Dossier: Healthy brain

Keeping the brain fit

Can we help our brain stay healthy for longer? If so, how? Dr. Andreas Monsch, neuropsychologist and head of the Memory Clinic in Basel, explains what we know today.

Text: Michael Suter; video: Simon Keller and Michael Suter

The human brain resembles a state-of-the-art supercomputer that’s incredibly fast, delivers a top performance, and has a network of nerve cells that work day and night. For our body to work properly, several areas of the brain have to communicate with one another. Even picking up a water bottle is a complex task.

Like a computer, our brain gets slower as we get older. We find it harder to remember names and have trouble learning new things. “The forgetfulness that hinders some people in old age is never normal, but always a sign of a pathological process,” says neuropsychologist Andreas Monsch, professor at the Memory Clinic in Basel.

Pleasure is key

Unlike a computer, we can’t simply uninstall programs we no longer use or add extra memory so our brain works faster again.

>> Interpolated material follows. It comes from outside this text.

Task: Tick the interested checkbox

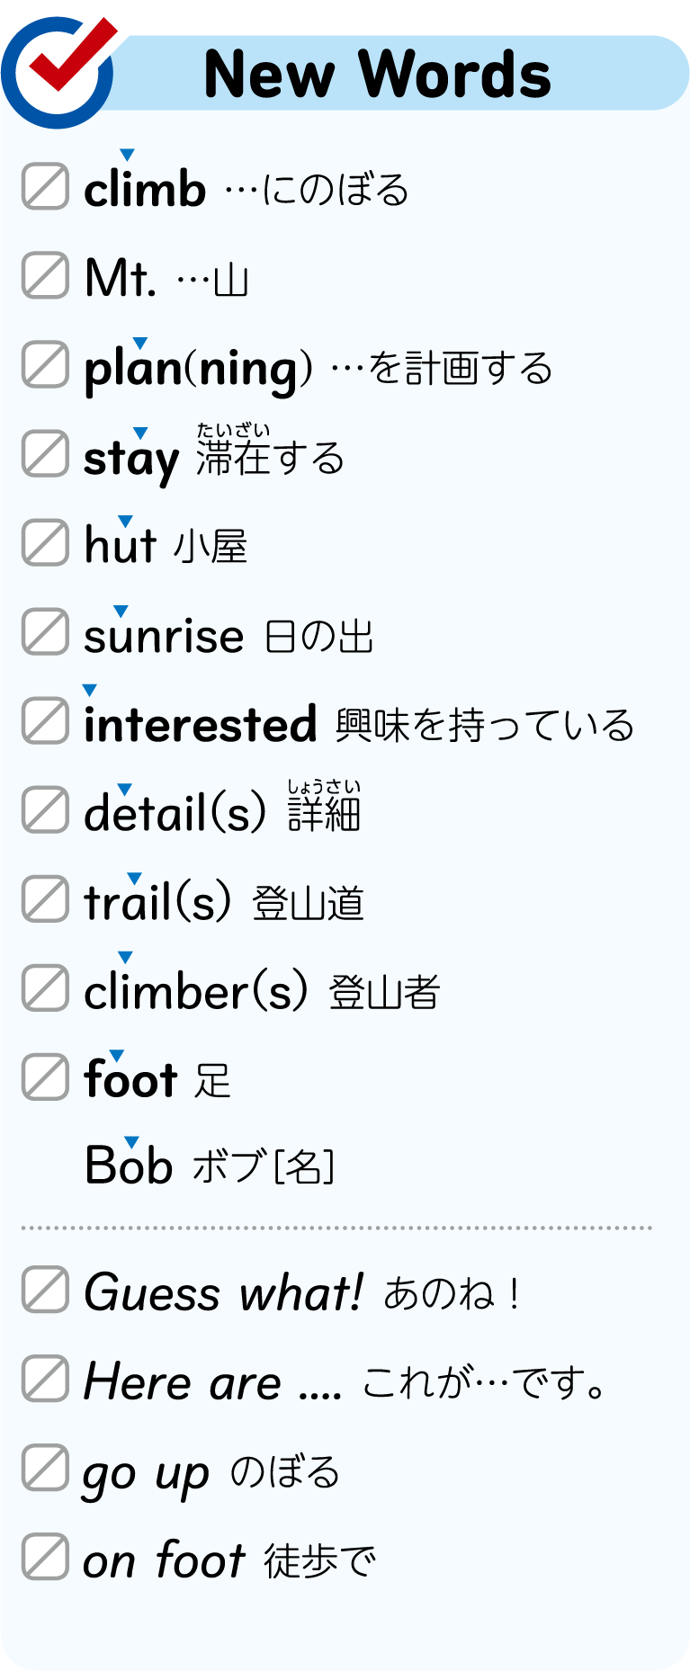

However, adds Monsch, there are ways for healthy people to keep their brain cells functioning properly or pepping them up again. For example, you could play chess, dance or have an interesting conversation with friends. There isn’t one single activity that’s suitable for everyone. It’s more important to find something that makes you happy and that challenges you time and time again without becoming repetitive.

Smoking is bad for the brain

In addition to actively training your brain, there are a number of other factors that influence the brain’s performance. For example, it has been proven that social contact, sport and a healthy diet have a very stimulating and therefore positive effect on the brain, whereas tobacco products and excessive alcohol have a harmful effect.